*The problem*
In the Job commentary below, can you output everything from "The various names" down to "is here implied.", copied word for word?

*Excerpted passage*
I really like the Robert Jamieson, A.R. Fausset, and David Brown commentary on this passage:
31. sweet influences—the joy diffused by spring, the time when
the Pleiades appear. The Eastern poets, Hafiz, Sadi, &c., describe them as "brilliant rosettes." Gesenius translates:
"bands" or "knot," which answers better the parallelism.
But English Version
agrees better with the Hebrew. The seven stars are closely "bound" together (see on Job 9:9). "Canst thou bind or loose the tie?" "Canst thou loose the bonds by which the constellation Orion
(represented in the East as an impious giant chained to the sky) is held fast?" (See on Job 9:9).
32. Canst thou bring forthfrom their places or houses
(Mazzaloth, 2Ki 23:5, Margin; to which Mazzaroth here is equivalent) into the
sky the signs of the Zodiac at their respective seasons—the twelve lodgings in which the sun successively stays, or
appears, in the sky?
Arcturus—Ursa Major. his sons?—the three stars in his tail. Canst
thou make them appear in the sky? (Job 9:9). The great and less Bear are called
by the Arabs "Daughters of the Bier," the quadrangle being the bier, the three others the mourners.
33. ordinances—which regulate the alternations of seasons, &c. (Ge :22) .dominion—controlling influence of the heavenly bodies, the sun, moon, &c., on the earth (on the tides,
weather) (Ge 1:16; Ps 136:7-9).
Job 9:9. maketh—rather, from the Arabic, "covereth up." This accords
better with the context, which describes His boundless power as controller rather than as creator [Umbreit]. Arcturus—the
great bear, which always revolves about the pole, and never sets.
The Chaldeans and Arabs, early
named the stars and grouped them in constellations; often travelling and tending flocks by night, they would naturally do
so, especially as the rise and setting of some stars mark the distinction of seasons.
Brinkley,
presuming the stars here mentioned to be those of Taurus and Scorpio, and that these were the cardinal constellations of spring
and autumn in Job's time, calculates, by the precession of equinoxes, the time of Job to be eight hundred eighteen years after
the deluge, and one hundred eighty-four before Abraham.
Orion—Hebrew, "the fool"; in Job
38:31 he appears fettered with "bands." The old legend represented this star as a hero, who
presumptuously rebelled against God, and was therefore a fool, and was chained in the sky as a punishment; for its rising
is at the stormy period of the year.
He is Nimrod (the exceedingly impious rebel) among the Assyrians;
Orion among the Greeks. Sabaism (worship of the heavenly hosts) and hero-worship were blended in his person.
He first subverted the patriarchal order of society by substituting a chieftainship based on conquest (Genesis 10:9, 10).
Pleiades—literally,
"the heap of stars"; Arabic, "knot of stars."
The various names of this constellation
in the East express the close union of the stars in it (Amos 5:8).
chambers of the south—the
unseen regions of the southern hemisphere, with its own set of stars, as distinguished from those just mentioned of the northern.
The true structure of the earth is here implied.

*Material shown*
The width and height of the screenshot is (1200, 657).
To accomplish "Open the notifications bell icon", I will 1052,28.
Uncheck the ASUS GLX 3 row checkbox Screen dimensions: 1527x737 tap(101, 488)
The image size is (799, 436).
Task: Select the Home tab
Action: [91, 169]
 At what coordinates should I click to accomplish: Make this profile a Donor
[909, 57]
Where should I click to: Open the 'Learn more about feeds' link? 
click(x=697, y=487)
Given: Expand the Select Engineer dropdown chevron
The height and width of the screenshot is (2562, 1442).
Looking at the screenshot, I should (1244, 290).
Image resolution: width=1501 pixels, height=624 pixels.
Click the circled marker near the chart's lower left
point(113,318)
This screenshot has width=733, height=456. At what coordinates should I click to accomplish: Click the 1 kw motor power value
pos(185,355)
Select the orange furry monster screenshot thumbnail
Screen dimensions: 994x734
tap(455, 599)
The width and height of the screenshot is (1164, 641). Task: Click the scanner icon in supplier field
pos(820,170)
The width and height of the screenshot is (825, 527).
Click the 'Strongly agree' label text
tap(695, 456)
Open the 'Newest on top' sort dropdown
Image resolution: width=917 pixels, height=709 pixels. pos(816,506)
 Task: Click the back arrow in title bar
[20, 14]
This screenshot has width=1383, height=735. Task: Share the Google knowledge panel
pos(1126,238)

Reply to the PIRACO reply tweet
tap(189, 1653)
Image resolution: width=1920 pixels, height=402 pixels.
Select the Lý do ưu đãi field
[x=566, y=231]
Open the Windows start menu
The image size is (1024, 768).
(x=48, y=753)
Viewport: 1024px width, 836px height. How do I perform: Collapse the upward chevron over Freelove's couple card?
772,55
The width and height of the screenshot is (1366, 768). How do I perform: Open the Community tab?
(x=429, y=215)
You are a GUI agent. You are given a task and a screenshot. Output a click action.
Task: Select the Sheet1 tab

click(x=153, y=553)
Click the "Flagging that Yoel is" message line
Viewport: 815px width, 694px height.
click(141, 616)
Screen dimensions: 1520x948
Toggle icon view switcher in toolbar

*Task output*
The various names of this constellation
in the East express the close union of the stars in it (Amos 5:8).
chambers of the south—the
unseen regions of the southern hemisphere, with its own set of stars, as distinguished from those just mentioned of the northern.
The true structure of the earth is here implied.